Glutamate glut linked to multiple sclerosis
By Nathan Seppa
Picture a crime scene at which a police officer is the criminal, indiscriminately killing bystanders who can’t flee. Then, the rash officer calls in reinforcements, who not only shoot at passersby but poison some of them.
The berserk police are errant immune cells and their innocent victims are sheaths of a substance called myelin that surrounds axons—the impulse-carrying tendrils extending from neurons, or nerve cells. Damaging myelin sheaths kills axons, resulting in the numbness, weakness, slurred speech, and paralysis of multiple sclerosis.
Two studies now indicate that a second wave of immune-cell carnage follows this initial mutiny. In this attack, immune cells produce copious amounts of glutamate, a transmitter of neural signals. The overabundance wreaks havoc on nerve tissue, overpowering the resident nervous-system cells that make myelin.
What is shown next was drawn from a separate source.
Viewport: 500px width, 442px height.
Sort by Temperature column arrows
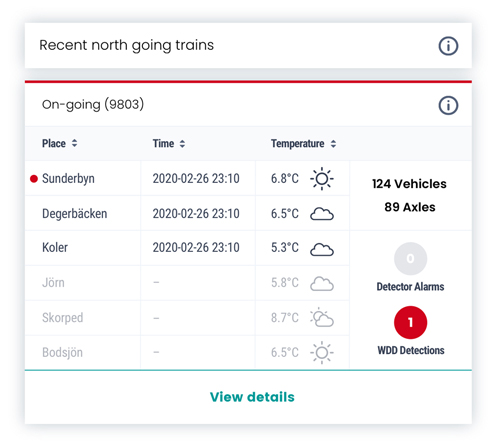333,144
The new studies of rodents, which appear in the January Nature Medicine, suggest that drugs that counter the action of glutamate might fight multiple sclerosis in people.
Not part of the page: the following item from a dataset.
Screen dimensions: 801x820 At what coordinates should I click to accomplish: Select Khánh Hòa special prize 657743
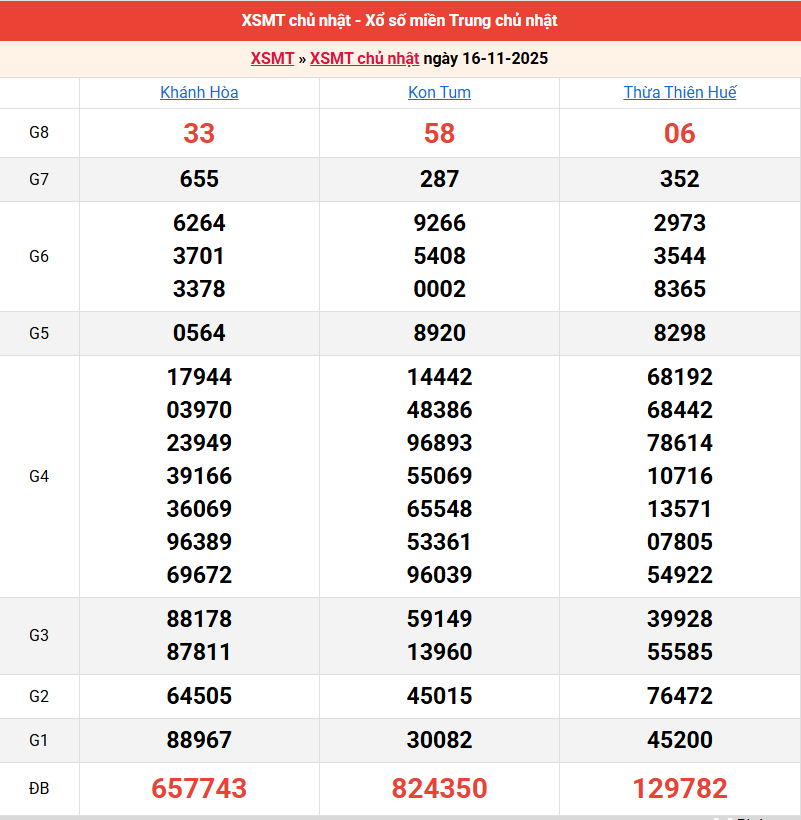tap(199, 788)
Immune cells arriving on the scene of myelin-sheath damage discharge glutamate routinely.
It binds to receptor molecules on the surface of nervous system cells, which respond by taking it in. The myelin-producing cells, called oligodendrocytes, thus accumulate too much glutamate.
Unfortunately, these cells can’t handle this much glutamate, says Peter Werner, a biochemist at Albert Einstein College of Medicine and Beth Israel Medical Center, both in New York, and coauthor of one of the studies. The excess opens channels in the cell membrane and “can literally excite a cell to death,” he says.
Using mice induced to have a condition similar to multiple sclerosis, Werner and his colleagues find that a drug that binds to glutamate receptors, preventing glutamate uptake, saves mice from neurodegeneration.
Comparing 20 mice given the drug, called NBQX, with 20 untreated mice, the researchers note that the treated mice retain the ability to use their hind legs and right themselves, whereas the other mice lose these functions.
In the second study, European researchers show similar success by blocking glutamate receptors. Rats and mice given any of four glutamate-receptor inhibitors, including NBQX, fended off the condition that mimics multiple sclerosis markedly better than untreated animals did, says Lechoslaw Turski, a pharmacologist at Solvay Pharmaceuticals in Weesp, the Netherlands, and a study coauthor.
The results “provide another avenue of potential therapy for multiple sclerosis,” says Howard L. Weiner, a neuroimmunologist at Brigham and Women’s Hospital and Harvard Medical School, both in Boston. “I think it’s important work.”
Scientists don’t know why immune cells run amok or why myelin in particular attracts their wrath. Much work on multiple sclerosis has centered on these initial immune onslaughts, and scientists have discovered that immune cells release various toxic agents such as hydrogen peroxide. Yet these findings don’t explain all the damage being done.
The new studies “suggest a whole other mechanism by which cell death might occur,” says immunologist David S. Pisetsky of Duke University Medical Center in Durham, N.C. He finds the idea that heavy exposure to a substance as common as glutamate might kill cells “very intriguing.”
NBQX worked well on the rodents, but it can cause kidney damage in people. In a study of patients who have had strokes, researchers are testing a version of NBQX modified to avoid this side effect. During a stroke, when the blood supply is shut off to part of the brain, neurons die and release glutamate. The NBQX derivative has shown signs of inhibiting living cells from taking up this excess glutamate and thereby suffering further damage, Werner says, but results are not yet published.